Melancholia

How depressing are Lars von Trier’s films?  This is the man who gave us Breaking the Waves, with its fine central performance by Emily Watson, about a woman who has sex with men at the behest of her paralytic husband because she thinks it’s the will of God; and the reprehensible Antichrist, where Willem Defoe and Charlotte Gainsbourg inflict emotional and physical pain on one another in a recreation of the Garden of Eden. I’ll admit now that I’m unfamiliar with the rest of von Trier’s works, if for no other reason than I just haven’t seen them.  But both of those earlier films saddened me.  They left me uneasy and full of despair.

So what was I to make of word that von Trier’s new film would deal with the end of the world?  Certainly the concept seemed right up his alley.  Seeing Melancholia, I was surprised to find the drama so absorbing.  Von Trier has referred to this film as his most optimistic.  What an understatement: compared to Breaking the Waves and Antichrist, it’s damned near jolly.

How curious to find that a film about earth colliding with a rogue planet could be so intimate.  This is essentially a two-character study of sisters who go through a painful switching of characteristics: Justine (Kirsten Dunst, in a Cannes award-winning performance), to whom Act 1 is dedicated, fails miserably at marriage before the ink is dry on the certificate.  She’s lost her husband to an indiscreet act of adultery, committed largely out of ennui, and possibly a bit of rebellion against her bickering if joyously divorced parents; that she did it on her wedding night only adds to the humiliation.  Through all of this, Justine is catered to emotionally by Claire (Charlotte Gainsbourg), capable if tired. She shares a vast country home with her husband, John (Kiefer Sutherland), an amateur astronomer.  Justine milks the attention for all it’s worth, emotionally leeching her sister and brother-in-law dry.  Claire can barely contain her resentment.

“Act 2: Claire.”  Justine, overcome by crippling depression, arrives some months later at Claire’s home to recuperate. She can barely move or eat, her expression frozen, eyes almost catatonic.   Claire will nurse her sister back to health, if bitterly so, while shielding her own young son, Leo, from his aunt’s condition.

As Justine recovers, John makes a discovery that excites no one but him: the super planet Melancholia, previously hidden behind the sun, will emerge for a pass-by of earth.  This news unhinges Claire.  She researches the planet relentlessly, spiraling into unimaginable anxiety.  John reassures her that the planets won’t collide.  Justine tries to reassure her as well.  But things change, as sudden as a car crash: Melancholia is circling back toward earth.  How John deals with a new set of astronomical data would not be considered unreasonable if it weren’t so cowardly.  As Claire becomes increasingly unbalanced, Justine finds herself in the unfamiliar position of caring not only for her sister, but her nephew, as well.

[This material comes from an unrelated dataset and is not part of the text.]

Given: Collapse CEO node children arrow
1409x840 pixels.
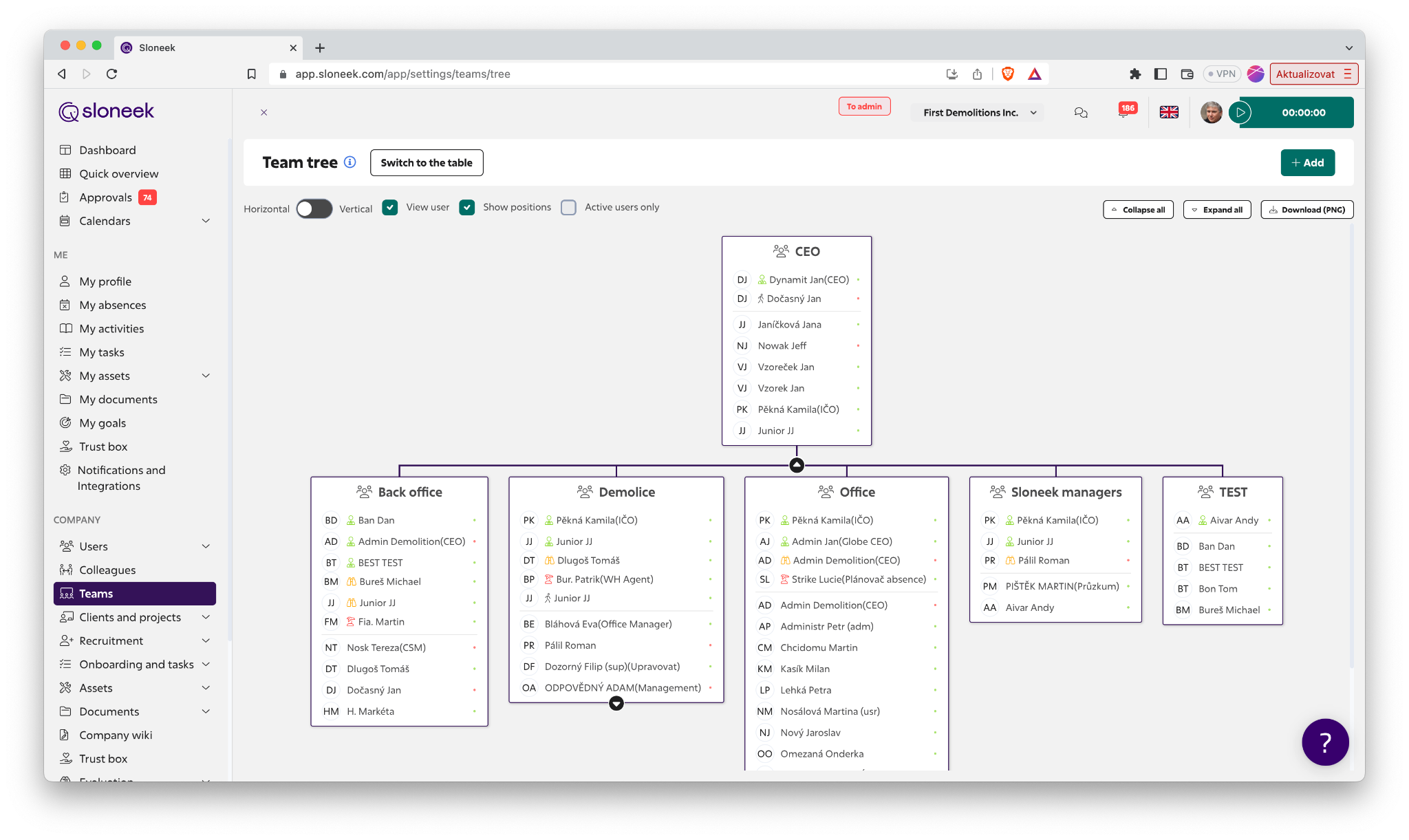Looking at the screenshot, I should pos(797,465).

This is such a sad film.  Here we have two women inextricably linked by blood, but separated by a chasm of emotional despair that neither is capable of crossing.  Watching Melancholia, I was vaguely reminded of Ingmar Bergman‘s great Cries & Whispers, another film about emotionally stunted sisters.  Bergman’s view of his characters was more savage, I think, but von Trier comes close in an agonizing scene where Claire, having understood her fate, hurls a series of vicious insults at her sister; even in the shadow of potential catastrophe, she feels nothing but pain and resentment. But von Trier tempers the agony with a brief glimmer of hope I didn’t expect: in a small but powerful moment, Justine, Claire, and Leo sit on a grassy hill under a tent made of sticks to watch the approach of Melancholia.

This is not a film with a payoff loaded with special effects, but one where two women who grew to loathe one another connect, if only for a few fleeting seconds.  It’s a shame they wasted so much time getting there.